» TASK PROMPT
The answer is to contain only the line containing "You are a GUI" and the lines after it through the last one, each reproduced exactly as it appears below.

****************************************

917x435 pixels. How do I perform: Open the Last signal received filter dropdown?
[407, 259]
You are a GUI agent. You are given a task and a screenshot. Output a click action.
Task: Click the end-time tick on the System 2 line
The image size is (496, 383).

****************************************

» RESULT FOR THIS EXERCISE
You are a GUI agent. You are given a task and a screenshot. Output a click action.
Task: Click the end-time tick on the System 2 line
The image size is (496, 383).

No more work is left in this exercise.